A public filled with dread needed consoling. President George W. Bush was incommunicado most of the day. But Giuliani was there among the smoking debris, the only visible political figure offering solace and, even more importantly, reassurance that life would go on.
He spoke eloquently about the collective grief. Asked how many had died, he said, “The number of casualties will be more than any of us can bear.”
But he also pleaded with New Yorkers to keep faith in the future. “Tomorrow, New York is going to be here,” he said.
The most calming thing he said that afternoon was that two of the subway lines were again operating and named which ones. Yes, it was going to be OK.

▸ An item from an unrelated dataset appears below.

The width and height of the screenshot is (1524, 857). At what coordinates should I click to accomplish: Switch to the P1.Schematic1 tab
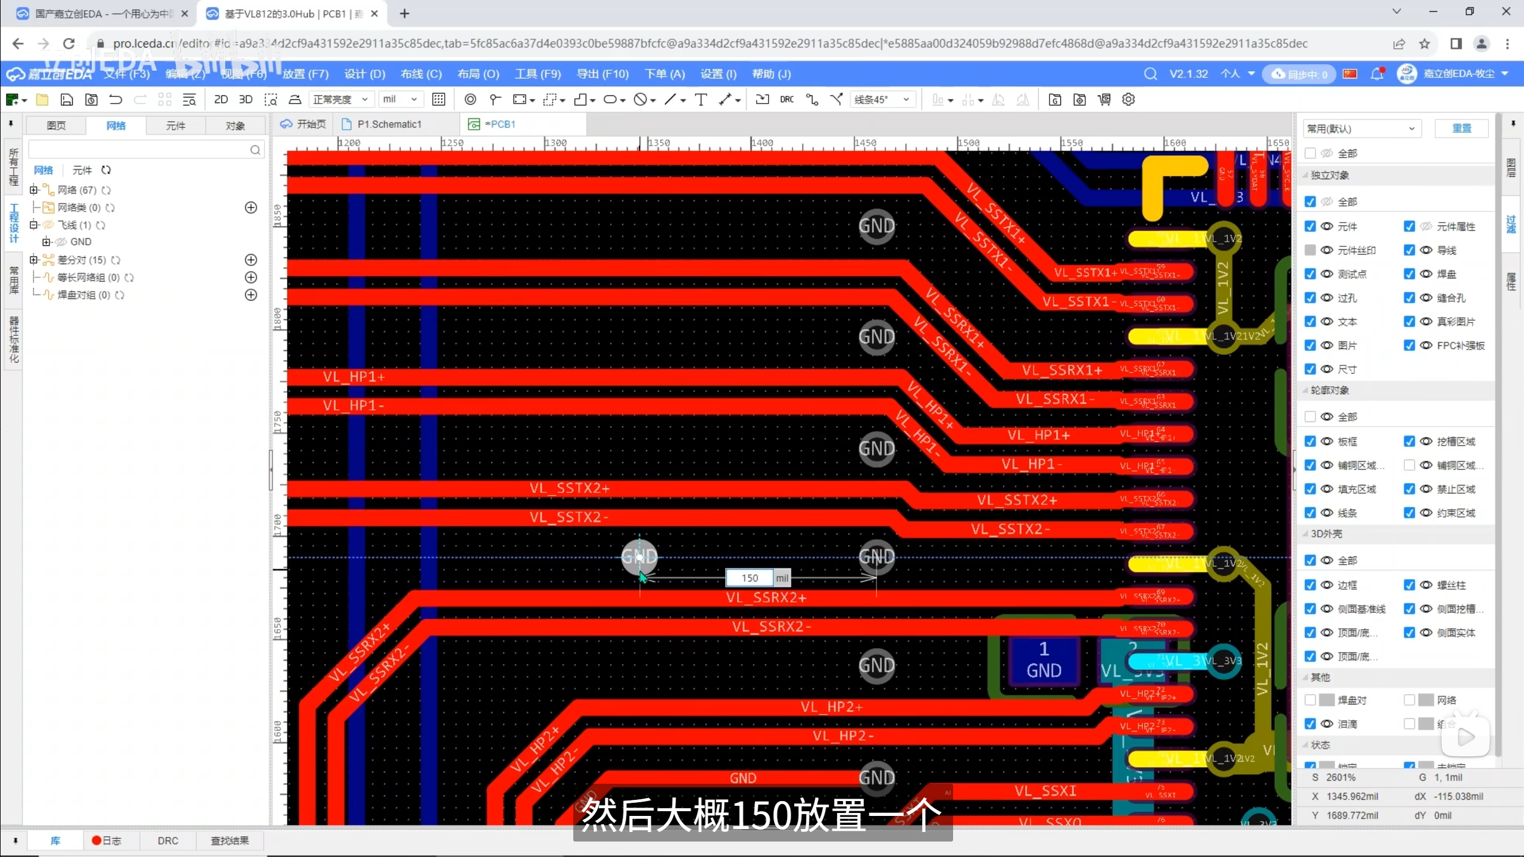[x=388, y=124]
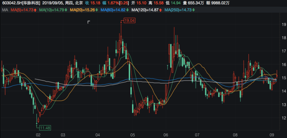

Giuliani became “America’s Mayor,” hailed as the ash-covered leader of 9/11. Time magazine made him “Person of the Year,” and Queen Elizabeth gave him an honorary knighthood.
The backstory of Giuliani’s role in 9/11 was less inspiring. One reason he became the hero of the streets was that he had pushed to place the Office of Emergency Management headquarters in the worst possible location, on the 23rd floor inside the 7 World Trade Center building. The office was created in response to the World Trade Center bombing in 1993, and the site was considered among the top targets for terrorists.
Giuliani has long had a strained relationship with the truth but went over the deep end in 2019 by peddling a theory that Ukraine tried to interfere in the 2016 U.S. election. He forever disgraced himself by pushing lies that the 2020 election was stolen from Trump — culminating in his speech on Jan. 6, calling on Trump supporters to engage in “trial by combat” right before they ravaged the capital.
There’s been much speculation about what happened to him. In New York City, he could have had bridges, roads and schools named for him. All that’s left is a memory of Giuliani’s finest hour urging battle against fear in the darkness of 9/11.